Australian tourism operators are preparing for the arrival of thousands of Asian visitors who will spend big on accommodation, retail, transport and attractions.
Chief Executive of Tourism and Transport Forum (TTF) Margy Osmond said, “This is an exciting time of year for our industry, with additional visitors pouring into Australia to celebrate Chinese New Year in our backyard. Lunar New Year always brings a real boost to all sectors of our industry as visitors go all out to celebrate.
“Chinese New Year is a major holiday and there is significant demand for travel to Australia at this time of year. Gold Coast Airport, which does not usually have direct flights from China, has already seen a record number of charter flights in 2015. Last year interest was so high that that the government had to increase the number of flights permitted from China to meet demand.
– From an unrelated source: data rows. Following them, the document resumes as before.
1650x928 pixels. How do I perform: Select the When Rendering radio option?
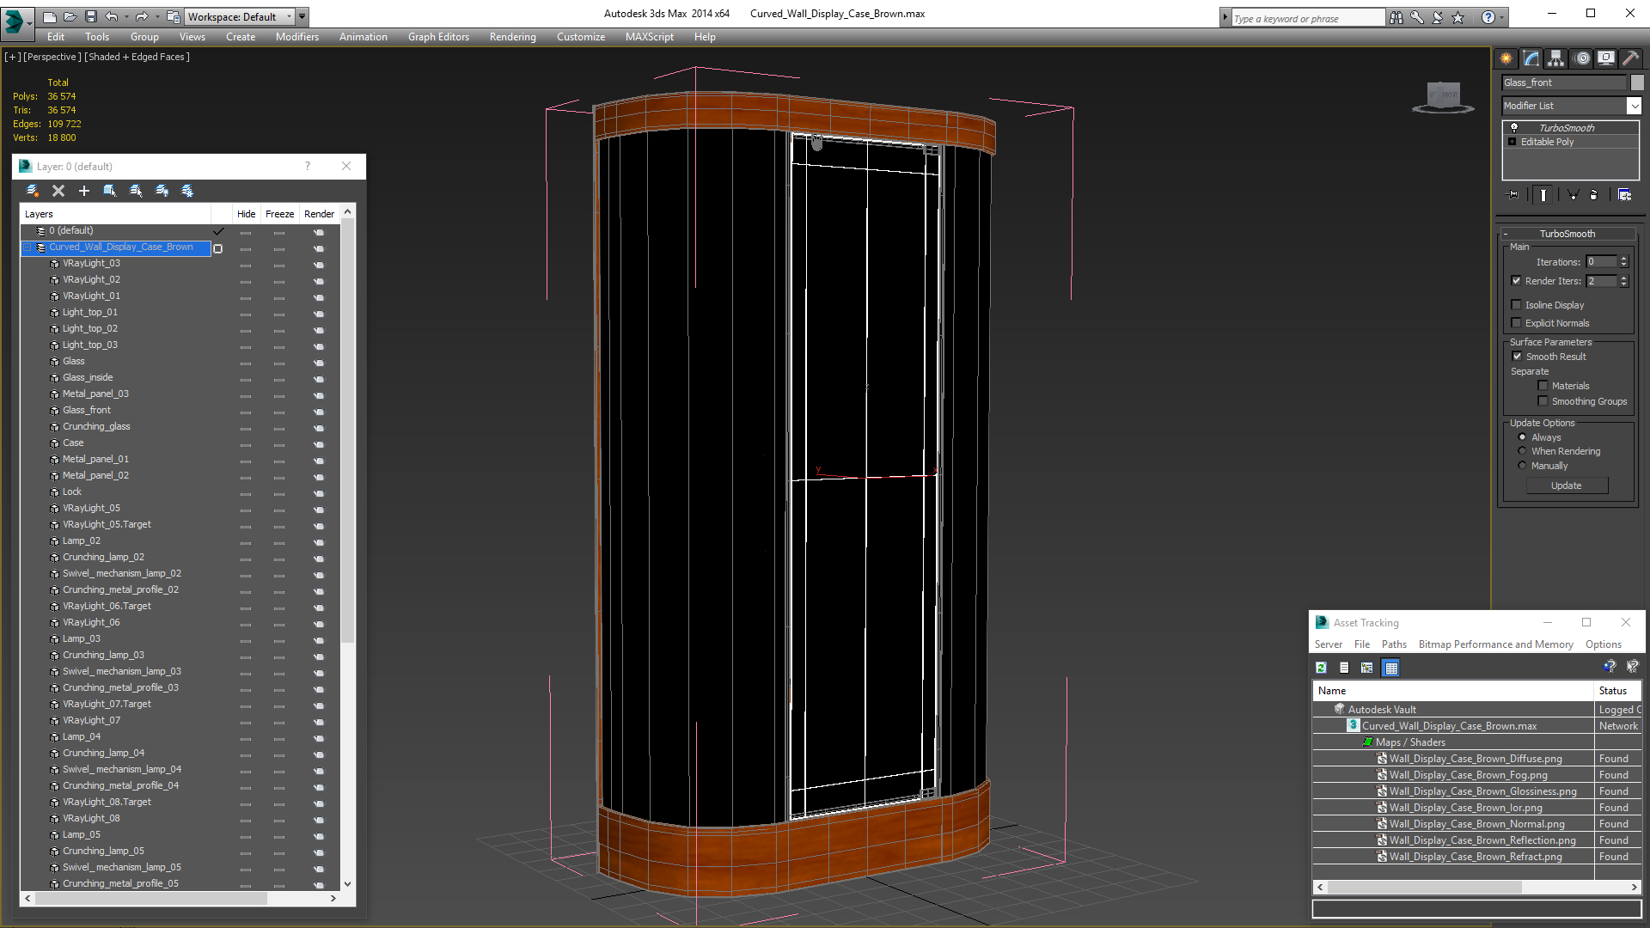point(1522,451)
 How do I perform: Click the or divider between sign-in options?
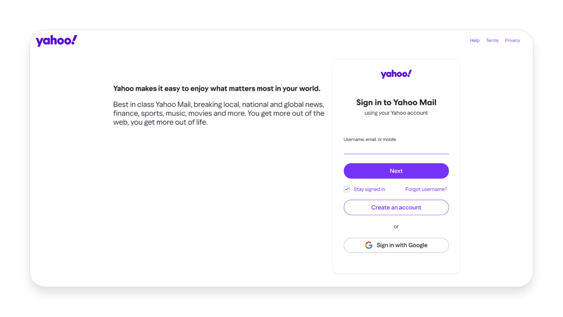click(x=396, y=226)
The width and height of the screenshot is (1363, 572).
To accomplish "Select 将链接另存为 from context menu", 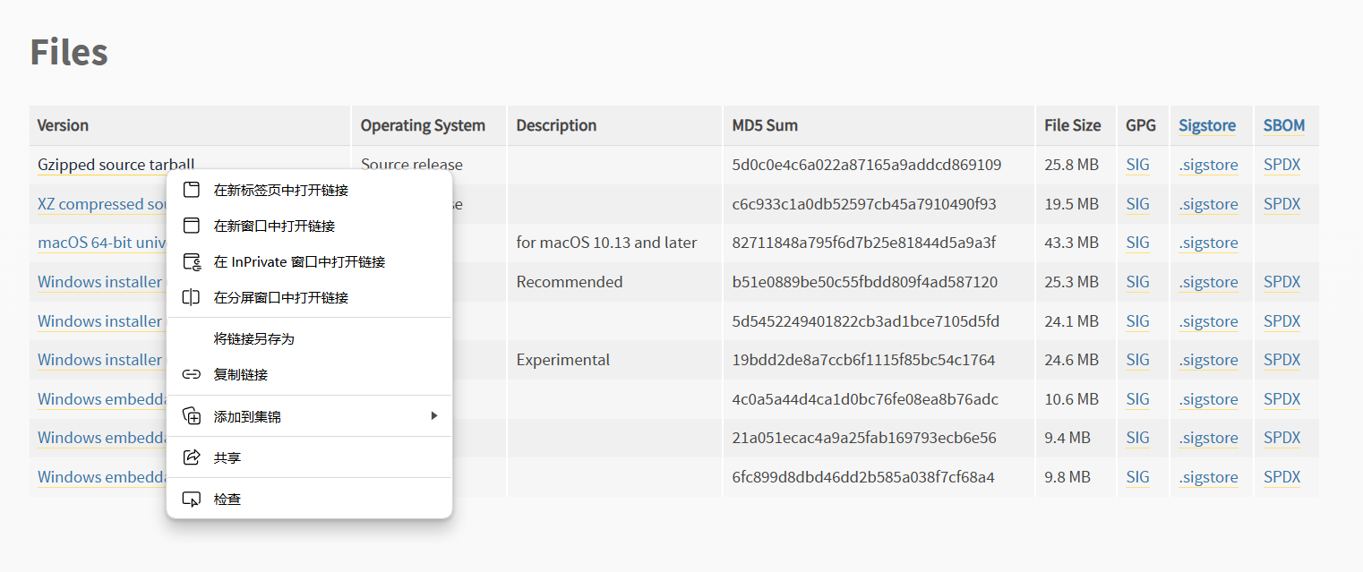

“There is also evidence that these visitors are spending big once they get here. Shopping is the number one activity for Chinese travellers and, on average, they spend twice as much as tourists from Europe. This year data shows a tenfold increase in the average duty free spend at some airports, with a particular focus on high end, luxury items.
“This is great news, but there is a lot we could do to make the experience of visiting Australia easier for Chinese visitors. Our outdated visa process means Chinese visitors must fill in a paper form, pay $130, apply in person with documentary evidence and wait over a week. By contrast, Hong Kong visitors can apply for a visa online, pay $20 and receive almost immediate approval.
“We could also make it easier for Chinese travellers to spend their money here and collect back the GST on their purchases. In other countries private operators have taken over management of tax refund schemes and have invested heavily in promoting local shopping to China and other visitor markets. There is no reason why this could not be considered in Australia.
“Customs has made a start on reform, with a new app for travellers to input their claims as they purchase. In the two months since going live, it has been downloaded by 75,000 people, 47% of whom were Chinese. While this uptake is pleasing, a Chinese language version has unfortunately been delayed and will miss this important time of the year.
“Governments around Australia should invest in the reforms we need to make our industry globally competitive and not take for granted the success of this year’s Chinese New Year,” said Osmond.